(Prompt)
Go to the line below that contains "Where should I". From there to the end of the records, reproduce each line exactly, except the pictures.

(Data section)

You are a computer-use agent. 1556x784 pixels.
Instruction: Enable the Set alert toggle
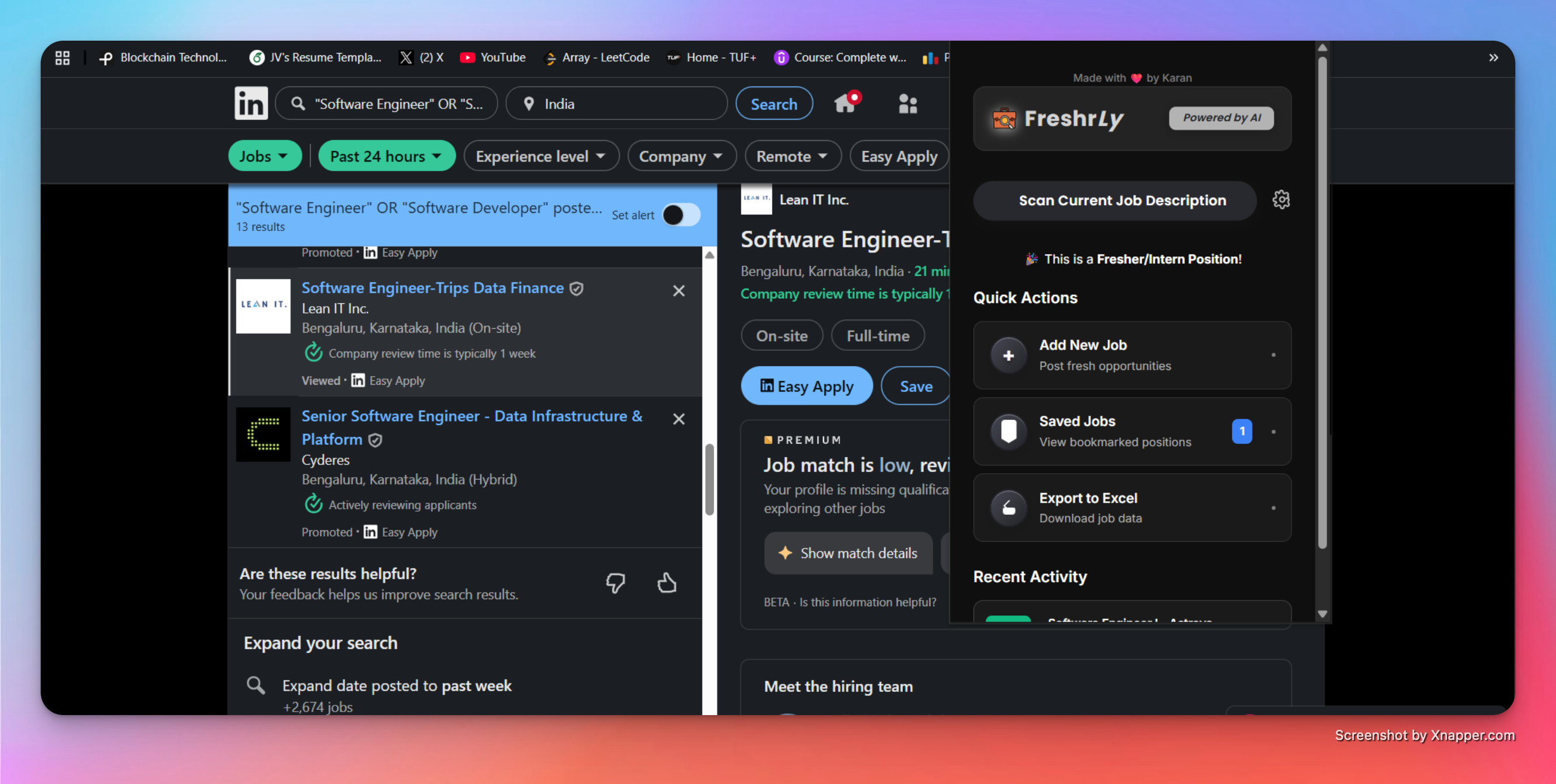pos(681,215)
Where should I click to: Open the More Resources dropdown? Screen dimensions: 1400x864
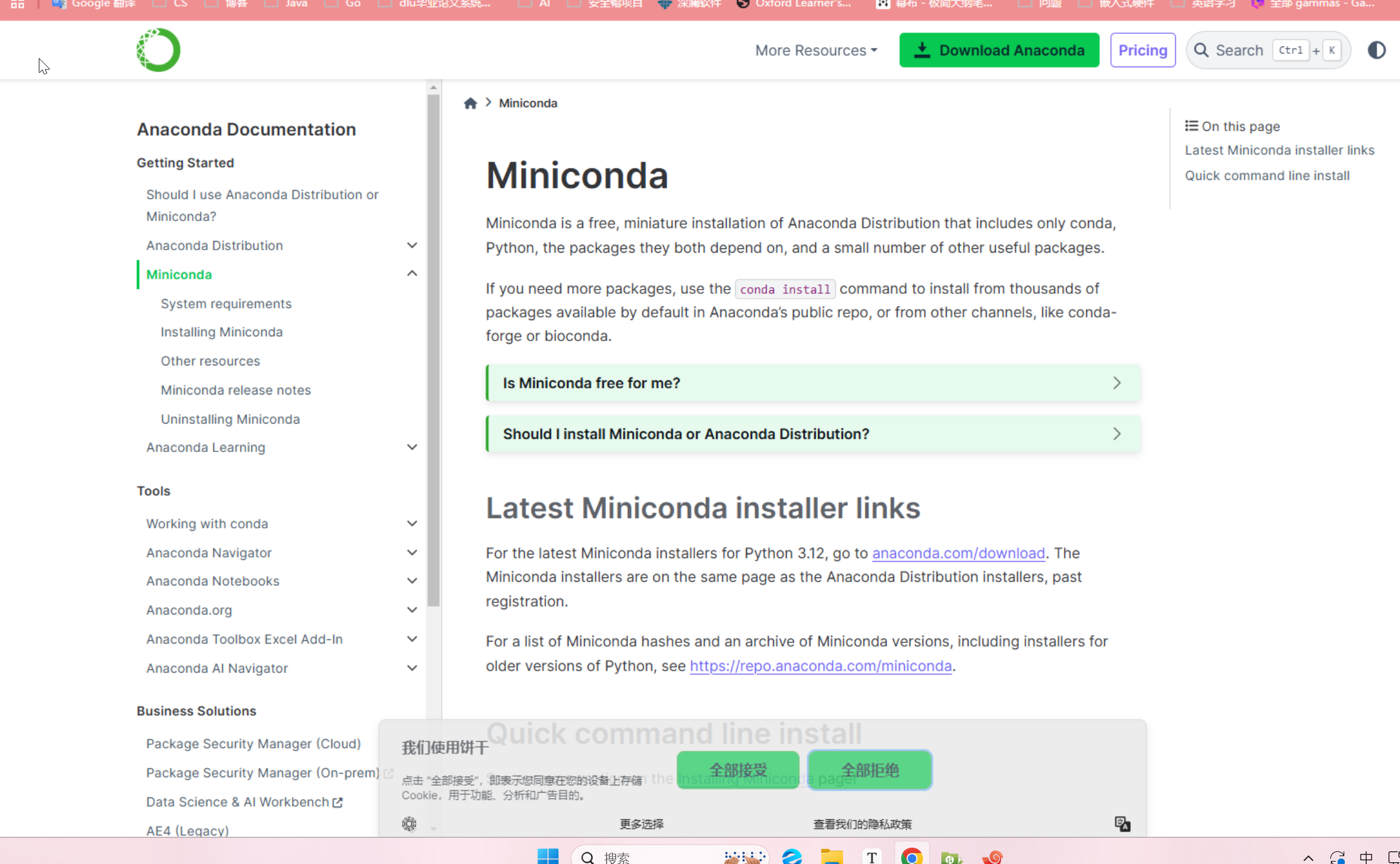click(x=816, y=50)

(Solved problem)
Where should I click to: Open the More Resources dropdown? Screen dimensions: 1400x864
click(x=816, y=50)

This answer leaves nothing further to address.